The final test of your homebrew is in the drinking of it. Pouring homebrew from a bottle requires more care than many commercial beers due to the yeast sediment found at the bottom of the bottle. In addition, many home brewers take great care in choosing the appropriate glass for serving their beers.

Dispensing and Serving for the Beginning Homebrewer

The beginning home brewer will probably have bottled his or her beer and carbonated it by bottle conditioning. This means that the yeast will have carried out a small fermentation in the bottle, resulting in natural carbonation but also leaving a small layer of yeast at the bottom of the bottle.

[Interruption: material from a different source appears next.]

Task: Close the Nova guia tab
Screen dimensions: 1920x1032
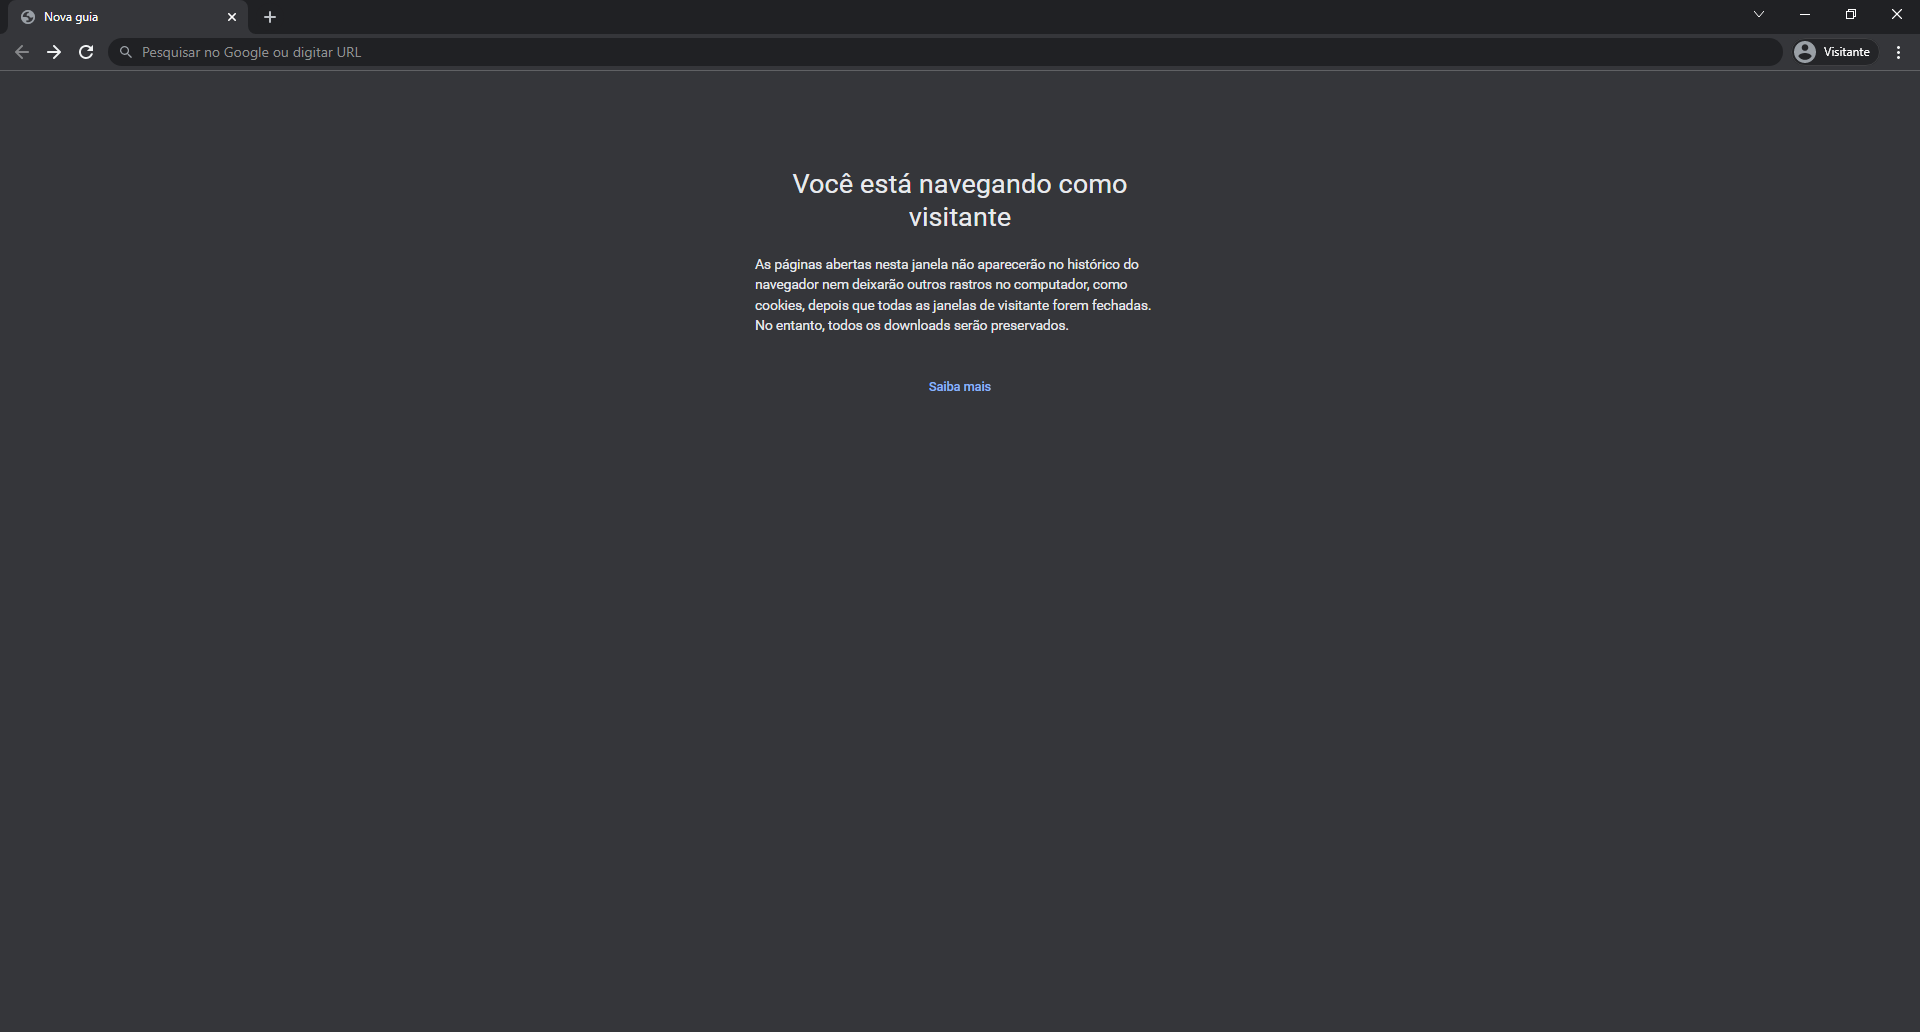Action: coord(232,17)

Yeast are nutritious and harmless(although some claim that they cause gas) there is nothing wrong with ingesting the yeast and some do it religeously.

However, if you don't want the yeast to end up in your glass, pour carefully and leave the last bit of beer in the bottom of the bottle. Read the page on pouring from a bottle for a more detailed explanation.

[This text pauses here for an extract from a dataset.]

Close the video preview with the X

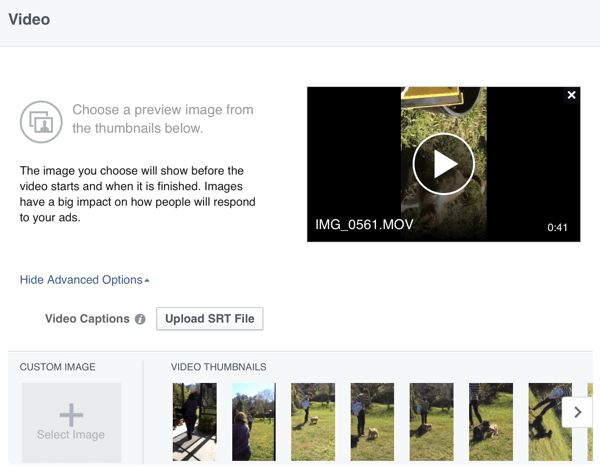coord(572,95)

Obviously, for that and other reasons, home brew should not be drunk directly from the bottle. You can read the section below on glassware, but in a pinch a good pint glass works well for all of the beer styles commonly brewed by beginning brewers.

Dispensing Beer

The first step is to get the beer out of the bottle, keg, or cask.

Serving Temperature

The proper serving temperature for beer is mostly a matter of personal taste, and . In Australia, anything more than a degree or two above freezing is considered "warm", while some English CAMRA members consider anything below 55 degrees F offensively cold.

As beer is cooled, it becomes more refreshing, but at the cost of losing flavor or aroma. Too cold, and almost any beer will become practically flavorless. On the other hand, warmer beer tends to have a thicker mouthfeel.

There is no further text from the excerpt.